PAGE EXCERPT:
NOV 17 1950   FCC reacts to the Chicago court granting an injunction against its decision for the CBS color television system by expressing faith that its ruling will be sustained, “…once the judicial process is completed.” 
NOV 17 1952   Thirteen major league baseball clubs deny in Chicago Federal Court that they violated anti-trust laws as claimed by the defunct Liberty Broadcasting System. 
NOV 17 1952   DuMont Television chief Dr. Allen B. DuMont charges the NCAA with restraint of trade in allowing the television coverage of only one college football game a week. (See Dr. DuMont’s Predictions.)


NOV 18 1932  Al Jolson, 46, debuts on Blue, beginning nine season multi-network run spanning 17 years.  (See Tuesday's All Time Top Ten.)
NOV 18 1932   The first Academy Awards to be broadcast are carried by NBC from Hollywood beginning at 12:30 a.m. in the East.

RECORDS SHOWN:
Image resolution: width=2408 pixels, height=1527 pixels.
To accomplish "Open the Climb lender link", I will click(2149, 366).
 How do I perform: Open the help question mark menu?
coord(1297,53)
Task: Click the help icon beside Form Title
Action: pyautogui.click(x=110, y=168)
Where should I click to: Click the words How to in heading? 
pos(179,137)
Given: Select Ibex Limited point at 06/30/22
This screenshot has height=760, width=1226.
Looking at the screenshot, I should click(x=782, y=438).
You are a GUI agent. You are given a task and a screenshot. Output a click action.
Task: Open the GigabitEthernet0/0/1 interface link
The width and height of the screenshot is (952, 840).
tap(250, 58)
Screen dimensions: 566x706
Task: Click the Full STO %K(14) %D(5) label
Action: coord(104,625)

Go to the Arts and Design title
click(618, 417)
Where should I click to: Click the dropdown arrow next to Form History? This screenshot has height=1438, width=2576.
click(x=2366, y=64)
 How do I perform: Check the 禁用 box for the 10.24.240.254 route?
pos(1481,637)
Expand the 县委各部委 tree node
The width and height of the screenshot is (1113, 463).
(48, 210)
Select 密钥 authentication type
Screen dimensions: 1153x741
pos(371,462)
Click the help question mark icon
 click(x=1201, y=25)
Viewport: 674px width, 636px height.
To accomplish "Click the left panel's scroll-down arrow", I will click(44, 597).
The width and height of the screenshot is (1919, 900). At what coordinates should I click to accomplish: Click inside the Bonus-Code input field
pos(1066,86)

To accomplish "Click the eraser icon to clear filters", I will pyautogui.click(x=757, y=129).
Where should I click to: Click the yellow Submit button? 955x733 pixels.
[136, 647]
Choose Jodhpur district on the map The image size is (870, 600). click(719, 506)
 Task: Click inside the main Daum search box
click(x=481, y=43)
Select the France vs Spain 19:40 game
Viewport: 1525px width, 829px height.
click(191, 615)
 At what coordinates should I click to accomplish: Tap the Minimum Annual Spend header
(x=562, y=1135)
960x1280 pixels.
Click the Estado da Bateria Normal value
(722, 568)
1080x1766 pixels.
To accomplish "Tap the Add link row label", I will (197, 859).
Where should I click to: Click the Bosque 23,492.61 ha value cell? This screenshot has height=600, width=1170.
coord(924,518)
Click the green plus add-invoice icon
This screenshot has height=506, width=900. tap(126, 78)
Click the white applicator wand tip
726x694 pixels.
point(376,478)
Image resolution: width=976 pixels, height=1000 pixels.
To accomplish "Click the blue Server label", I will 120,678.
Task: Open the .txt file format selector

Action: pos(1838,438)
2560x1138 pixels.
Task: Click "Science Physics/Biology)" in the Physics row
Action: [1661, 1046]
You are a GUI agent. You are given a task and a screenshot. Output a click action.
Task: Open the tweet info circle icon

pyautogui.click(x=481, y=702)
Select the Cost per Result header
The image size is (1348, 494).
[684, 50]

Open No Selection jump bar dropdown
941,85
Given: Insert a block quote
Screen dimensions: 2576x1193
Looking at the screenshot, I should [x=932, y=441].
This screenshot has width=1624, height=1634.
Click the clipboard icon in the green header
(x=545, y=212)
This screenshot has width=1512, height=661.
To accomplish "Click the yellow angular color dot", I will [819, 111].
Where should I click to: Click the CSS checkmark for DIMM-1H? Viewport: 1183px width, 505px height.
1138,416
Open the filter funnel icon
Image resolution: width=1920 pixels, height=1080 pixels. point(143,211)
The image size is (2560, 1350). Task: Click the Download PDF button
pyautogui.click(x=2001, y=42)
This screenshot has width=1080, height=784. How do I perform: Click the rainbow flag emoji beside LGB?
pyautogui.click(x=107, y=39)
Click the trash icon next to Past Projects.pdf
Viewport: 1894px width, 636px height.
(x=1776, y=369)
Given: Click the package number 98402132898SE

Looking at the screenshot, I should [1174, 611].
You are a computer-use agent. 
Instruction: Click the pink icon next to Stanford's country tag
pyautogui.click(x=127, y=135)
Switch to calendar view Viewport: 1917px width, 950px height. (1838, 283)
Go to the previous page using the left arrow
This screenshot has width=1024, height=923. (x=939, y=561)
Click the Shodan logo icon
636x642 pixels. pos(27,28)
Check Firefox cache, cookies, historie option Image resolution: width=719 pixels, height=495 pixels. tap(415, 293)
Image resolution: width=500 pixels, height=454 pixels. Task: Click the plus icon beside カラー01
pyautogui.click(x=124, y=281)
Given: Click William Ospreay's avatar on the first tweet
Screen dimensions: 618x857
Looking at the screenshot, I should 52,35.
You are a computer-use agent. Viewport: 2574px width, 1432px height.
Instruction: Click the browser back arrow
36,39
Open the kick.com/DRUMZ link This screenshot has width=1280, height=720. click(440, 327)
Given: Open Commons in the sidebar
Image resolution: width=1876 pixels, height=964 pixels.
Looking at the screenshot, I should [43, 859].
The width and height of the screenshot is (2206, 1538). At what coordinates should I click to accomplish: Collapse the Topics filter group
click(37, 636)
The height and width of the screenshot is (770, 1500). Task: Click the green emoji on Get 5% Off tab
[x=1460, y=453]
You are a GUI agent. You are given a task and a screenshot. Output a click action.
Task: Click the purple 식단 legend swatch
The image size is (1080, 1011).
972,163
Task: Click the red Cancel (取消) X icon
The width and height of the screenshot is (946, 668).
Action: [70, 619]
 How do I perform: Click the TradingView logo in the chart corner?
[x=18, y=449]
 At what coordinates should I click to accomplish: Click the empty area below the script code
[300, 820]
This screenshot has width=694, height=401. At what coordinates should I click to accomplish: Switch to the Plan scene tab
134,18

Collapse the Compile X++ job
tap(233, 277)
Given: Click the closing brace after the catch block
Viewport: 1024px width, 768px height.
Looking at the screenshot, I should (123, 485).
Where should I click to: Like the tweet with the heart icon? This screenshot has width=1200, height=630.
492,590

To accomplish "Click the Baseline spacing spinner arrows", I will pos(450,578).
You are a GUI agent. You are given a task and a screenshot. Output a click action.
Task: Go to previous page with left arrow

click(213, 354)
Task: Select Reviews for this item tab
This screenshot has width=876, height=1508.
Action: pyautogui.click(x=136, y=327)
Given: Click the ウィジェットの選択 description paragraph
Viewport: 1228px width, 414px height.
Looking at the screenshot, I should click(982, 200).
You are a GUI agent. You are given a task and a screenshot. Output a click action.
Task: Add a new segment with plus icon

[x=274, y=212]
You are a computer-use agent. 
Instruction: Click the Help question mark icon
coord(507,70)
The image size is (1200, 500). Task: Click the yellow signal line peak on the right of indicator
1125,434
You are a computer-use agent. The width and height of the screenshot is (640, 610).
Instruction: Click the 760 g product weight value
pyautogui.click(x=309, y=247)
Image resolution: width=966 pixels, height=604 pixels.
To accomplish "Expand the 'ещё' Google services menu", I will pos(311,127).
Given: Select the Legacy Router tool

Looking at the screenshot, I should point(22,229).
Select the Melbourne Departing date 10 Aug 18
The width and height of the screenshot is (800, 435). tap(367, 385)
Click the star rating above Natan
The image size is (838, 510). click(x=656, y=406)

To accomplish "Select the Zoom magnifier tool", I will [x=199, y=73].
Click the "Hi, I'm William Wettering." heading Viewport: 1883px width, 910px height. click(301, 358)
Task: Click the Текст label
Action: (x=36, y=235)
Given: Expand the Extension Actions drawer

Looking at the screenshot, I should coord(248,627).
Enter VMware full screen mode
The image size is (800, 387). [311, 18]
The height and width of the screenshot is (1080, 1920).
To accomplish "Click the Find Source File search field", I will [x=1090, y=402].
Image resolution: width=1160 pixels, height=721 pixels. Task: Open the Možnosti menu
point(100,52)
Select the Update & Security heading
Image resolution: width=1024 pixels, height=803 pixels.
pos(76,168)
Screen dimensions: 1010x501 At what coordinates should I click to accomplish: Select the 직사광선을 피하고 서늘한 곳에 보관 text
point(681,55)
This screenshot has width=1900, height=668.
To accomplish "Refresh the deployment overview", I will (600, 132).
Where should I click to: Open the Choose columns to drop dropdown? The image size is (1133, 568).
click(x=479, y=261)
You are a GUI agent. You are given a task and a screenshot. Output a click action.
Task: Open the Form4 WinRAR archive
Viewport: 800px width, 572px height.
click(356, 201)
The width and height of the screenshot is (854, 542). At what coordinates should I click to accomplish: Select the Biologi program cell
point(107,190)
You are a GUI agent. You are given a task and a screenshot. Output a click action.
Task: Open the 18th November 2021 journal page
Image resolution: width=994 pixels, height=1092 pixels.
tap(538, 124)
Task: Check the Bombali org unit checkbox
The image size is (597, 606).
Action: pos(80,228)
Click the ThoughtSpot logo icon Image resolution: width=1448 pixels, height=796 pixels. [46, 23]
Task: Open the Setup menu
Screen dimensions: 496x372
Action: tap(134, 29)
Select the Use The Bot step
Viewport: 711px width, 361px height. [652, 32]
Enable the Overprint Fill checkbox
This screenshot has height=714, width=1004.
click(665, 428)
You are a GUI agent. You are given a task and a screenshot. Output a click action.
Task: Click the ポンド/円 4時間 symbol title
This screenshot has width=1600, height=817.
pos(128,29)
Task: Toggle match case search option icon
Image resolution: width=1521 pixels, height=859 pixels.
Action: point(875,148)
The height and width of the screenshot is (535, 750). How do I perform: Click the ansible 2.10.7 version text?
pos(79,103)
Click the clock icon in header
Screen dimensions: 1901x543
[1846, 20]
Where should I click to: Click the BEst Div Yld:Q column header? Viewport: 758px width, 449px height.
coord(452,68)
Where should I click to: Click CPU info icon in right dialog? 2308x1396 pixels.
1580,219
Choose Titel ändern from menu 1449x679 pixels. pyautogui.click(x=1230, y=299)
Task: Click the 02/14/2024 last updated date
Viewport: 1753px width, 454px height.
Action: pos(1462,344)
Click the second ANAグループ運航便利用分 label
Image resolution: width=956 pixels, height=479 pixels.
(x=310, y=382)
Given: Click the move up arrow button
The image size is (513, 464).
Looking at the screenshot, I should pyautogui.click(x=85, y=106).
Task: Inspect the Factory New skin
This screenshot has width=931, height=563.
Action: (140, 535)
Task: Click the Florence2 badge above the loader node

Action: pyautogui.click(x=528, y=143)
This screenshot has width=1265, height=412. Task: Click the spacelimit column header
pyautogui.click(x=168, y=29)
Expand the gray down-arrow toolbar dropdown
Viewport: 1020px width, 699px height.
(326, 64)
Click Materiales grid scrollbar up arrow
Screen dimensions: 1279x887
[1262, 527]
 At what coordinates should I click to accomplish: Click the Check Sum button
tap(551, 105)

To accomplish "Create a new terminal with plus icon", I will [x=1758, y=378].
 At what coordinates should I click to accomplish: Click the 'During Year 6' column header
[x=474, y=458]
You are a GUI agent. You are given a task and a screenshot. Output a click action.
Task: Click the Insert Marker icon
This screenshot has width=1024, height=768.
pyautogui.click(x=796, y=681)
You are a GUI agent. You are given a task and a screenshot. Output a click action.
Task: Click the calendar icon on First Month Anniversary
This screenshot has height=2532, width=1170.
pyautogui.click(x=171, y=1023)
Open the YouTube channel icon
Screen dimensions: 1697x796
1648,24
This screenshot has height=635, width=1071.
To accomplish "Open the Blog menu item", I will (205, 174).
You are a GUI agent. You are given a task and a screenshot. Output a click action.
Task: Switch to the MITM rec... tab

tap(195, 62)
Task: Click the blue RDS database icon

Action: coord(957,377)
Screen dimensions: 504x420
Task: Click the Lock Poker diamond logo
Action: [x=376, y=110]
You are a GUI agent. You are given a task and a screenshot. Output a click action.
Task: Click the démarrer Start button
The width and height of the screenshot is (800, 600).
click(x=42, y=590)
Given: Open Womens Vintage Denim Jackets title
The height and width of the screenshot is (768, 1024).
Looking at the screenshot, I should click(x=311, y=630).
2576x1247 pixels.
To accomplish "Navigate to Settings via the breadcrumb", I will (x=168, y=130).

PROBLEM SET:
- A) Sum up the broadcasting history timeline in two sentences.
- B) Write the next few entries of the broadcasting history timeline, picking up after its last entry.
The listing was taken from a different source than the timeline.

EXPECTED OUTPUTS:
- A) On November 17 of 1950 and 1952, the FCC voiced faith that its CBS color television ruling would be upheld despite a Chicago court's injunction, thirteen major league baseball clubs denied the defunct Liberty Broadcasting System's anti-trust claims, and Dr. Allen B. DuMont charged the NCAA with restraint of trade for allowing only one televised college football game a week. On November 18, 1932, Al Jolson debuted on Blue at the start of a 17-year multi-network run, and NBC carried the first broadcast of the Academy Awards from Hollywood.

- B)
NOV 18 1933   Admiral Richard Byrd begins his Saturday night series of Antarctic Expedition programs on CBS via shortwave from his ship off the West Coast of South America.  (See The 1932-33 Season.)
NOV 18 1935   Actor William Gillette, 80, comes out of retirement to recreate his role of Sherlock Holmes on CBS’s Lux Radio Theater in celebration his 60th anniversary on the stage and the 36th of his first appearance as the detective.  (See Sherlock Holmes.)

NOV 18 1935 Joseph Bulova, founder of the Bulova Watch Company and one of radio’s heaviest advertisers, dies at 84 after a two month illness.
NOV 18 1938   AFRA’s first national convention re-elects Eddie Cantor as its President.
NOV 18 1940   WGAR/Cleveland works with the Nationality Broadcasting Association to establish strict safeguards against any un-American propaganda appearing in its eleven foreign language programs per week.  
NOV 18 1940   CBS issues a ban against swing versions of any religious, sacred or gospel song or national anthem.
NOV 18 1940   Sponsor Rinso and agency Ruthrauff & Ryan instruct the cast of Big Town on CBS, performed before a studio audience, that formal or semi-formal dress is required for each broadcast.  (See Big, Big Town and Tuesday's All Time Top Ten.)
NOV 18 1941  All U.S. radio networks close their Berlin news bureaus because of Nazi censorship.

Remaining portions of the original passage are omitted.